Problem to solve – How many lines in the material below contain the word "Where"? Answer with the number only.

Input data –
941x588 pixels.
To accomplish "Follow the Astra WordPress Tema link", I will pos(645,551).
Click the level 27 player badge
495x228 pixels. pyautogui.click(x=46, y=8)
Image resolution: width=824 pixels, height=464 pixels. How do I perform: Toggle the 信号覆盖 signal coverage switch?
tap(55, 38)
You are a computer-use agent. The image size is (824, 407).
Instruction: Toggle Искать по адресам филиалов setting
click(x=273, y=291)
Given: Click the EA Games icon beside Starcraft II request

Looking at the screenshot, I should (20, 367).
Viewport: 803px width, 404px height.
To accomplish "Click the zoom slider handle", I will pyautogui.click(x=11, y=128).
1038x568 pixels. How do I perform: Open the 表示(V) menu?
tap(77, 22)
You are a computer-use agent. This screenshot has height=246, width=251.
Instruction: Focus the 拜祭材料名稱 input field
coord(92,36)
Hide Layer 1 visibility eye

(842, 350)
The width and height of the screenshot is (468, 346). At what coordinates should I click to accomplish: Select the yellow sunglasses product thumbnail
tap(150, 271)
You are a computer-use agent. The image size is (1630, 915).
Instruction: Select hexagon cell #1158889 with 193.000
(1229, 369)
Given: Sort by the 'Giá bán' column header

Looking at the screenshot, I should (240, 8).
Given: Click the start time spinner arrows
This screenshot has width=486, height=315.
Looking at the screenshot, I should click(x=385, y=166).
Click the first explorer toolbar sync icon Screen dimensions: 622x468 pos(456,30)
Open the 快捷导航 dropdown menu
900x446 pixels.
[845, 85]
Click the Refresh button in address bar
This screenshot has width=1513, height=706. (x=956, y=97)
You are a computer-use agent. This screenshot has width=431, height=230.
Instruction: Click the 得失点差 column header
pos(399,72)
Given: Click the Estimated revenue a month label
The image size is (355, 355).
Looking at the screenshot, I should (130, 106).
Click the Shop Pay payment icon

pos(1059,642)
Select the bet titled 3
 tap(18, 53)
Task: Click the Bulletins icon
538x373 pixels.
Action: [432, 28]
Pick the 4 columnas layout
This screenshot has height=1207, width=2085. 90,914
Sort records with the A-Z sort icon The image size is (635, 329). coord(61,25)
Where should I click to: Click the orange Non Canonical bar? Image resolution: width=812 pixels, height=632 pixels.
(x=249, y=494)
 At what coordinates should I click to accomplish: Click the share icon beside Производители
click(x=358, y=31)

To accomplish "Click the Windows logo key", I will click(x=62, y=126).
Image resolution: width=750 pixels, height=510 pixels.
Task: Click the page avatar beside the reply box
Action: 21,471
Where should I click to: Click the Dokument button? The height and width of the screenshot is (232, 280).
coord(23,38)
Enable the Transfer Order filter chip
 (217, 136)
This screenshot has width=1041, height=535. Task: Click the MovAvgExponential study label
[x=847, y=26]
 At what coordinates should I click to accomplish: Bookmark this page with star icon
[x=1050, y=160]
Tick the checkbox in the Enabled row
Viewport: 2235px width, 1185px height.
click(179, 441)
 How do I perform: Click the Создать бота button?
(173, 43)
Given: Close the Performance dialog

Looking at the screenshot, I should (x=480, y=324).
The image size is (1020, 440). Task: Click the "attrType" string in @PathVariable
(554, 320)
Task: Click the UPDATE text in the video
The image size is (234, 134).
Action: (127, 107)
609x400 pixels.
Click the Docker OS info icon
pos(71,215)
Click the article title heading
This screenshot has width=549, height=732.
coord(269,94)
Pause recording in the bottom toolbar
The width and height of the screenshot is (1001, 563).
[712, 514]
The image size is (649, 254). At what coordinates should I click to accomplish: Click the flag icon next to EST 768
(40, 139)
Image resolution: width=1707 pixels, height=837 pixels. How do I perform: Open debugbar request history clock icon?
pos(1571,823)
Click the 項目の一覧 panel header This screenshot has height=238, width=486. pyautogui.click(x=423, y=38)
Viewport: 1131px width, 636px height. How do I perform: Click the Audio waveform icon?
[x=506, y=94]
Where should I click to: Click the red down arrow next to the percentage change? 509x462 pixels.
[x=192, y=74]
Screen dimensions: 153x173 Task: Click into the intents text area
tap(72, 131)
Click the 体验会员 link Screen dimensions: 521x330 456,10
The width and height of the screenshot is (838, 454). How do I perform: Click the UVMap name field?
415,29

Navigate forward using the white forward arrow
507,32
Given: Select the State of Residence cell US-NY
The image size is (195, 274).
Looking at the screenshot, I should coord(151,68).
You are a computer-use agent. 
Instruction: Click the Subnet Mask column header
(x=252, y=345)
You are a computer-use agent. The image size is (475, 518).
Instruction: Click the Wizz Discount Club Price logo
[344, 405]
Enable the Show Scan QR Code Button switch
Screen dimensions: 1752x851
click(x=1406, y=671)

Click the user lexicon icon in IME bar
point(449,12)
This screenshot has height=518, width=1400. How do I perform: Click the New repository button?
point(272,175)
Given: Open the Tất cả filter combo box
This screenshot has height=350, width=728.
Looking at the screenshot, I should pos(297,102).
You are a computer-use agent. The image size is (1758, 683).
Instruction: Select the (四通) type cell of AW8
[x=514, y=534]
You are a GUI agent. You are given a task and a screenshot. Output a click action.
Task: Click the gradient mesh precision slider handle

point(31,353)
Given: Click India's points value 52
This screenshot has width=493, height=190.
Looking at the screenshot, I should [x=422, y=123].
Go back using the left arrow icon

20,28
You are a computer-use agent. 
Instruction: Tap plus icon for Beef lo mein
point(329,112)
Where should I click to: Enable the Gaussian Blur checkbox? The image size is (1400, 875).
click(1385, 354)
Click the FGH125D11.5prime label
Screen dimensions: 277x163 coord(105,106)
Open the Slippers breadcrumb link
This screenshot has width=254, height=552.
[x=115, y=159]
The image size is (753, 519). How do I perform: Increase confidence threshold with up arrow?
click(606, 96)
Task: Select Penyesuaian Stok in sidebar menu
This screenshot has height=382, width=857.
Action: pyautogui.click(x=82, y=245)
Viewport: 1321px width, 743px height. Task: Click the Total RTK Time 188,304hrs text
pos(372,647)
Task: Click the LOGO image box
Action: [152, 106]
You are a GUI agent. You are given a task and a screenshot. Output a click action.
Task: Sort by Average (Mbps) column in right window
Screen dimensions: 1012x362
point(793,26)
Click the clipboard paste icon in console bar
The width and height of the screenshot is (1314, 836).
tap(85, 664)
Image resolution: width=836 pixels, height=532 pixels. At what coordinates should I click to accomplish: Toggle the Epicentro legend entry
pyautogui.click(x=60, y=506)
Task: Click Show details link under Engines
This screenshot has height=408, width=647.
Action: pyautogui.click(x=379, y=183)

Exercise result – 4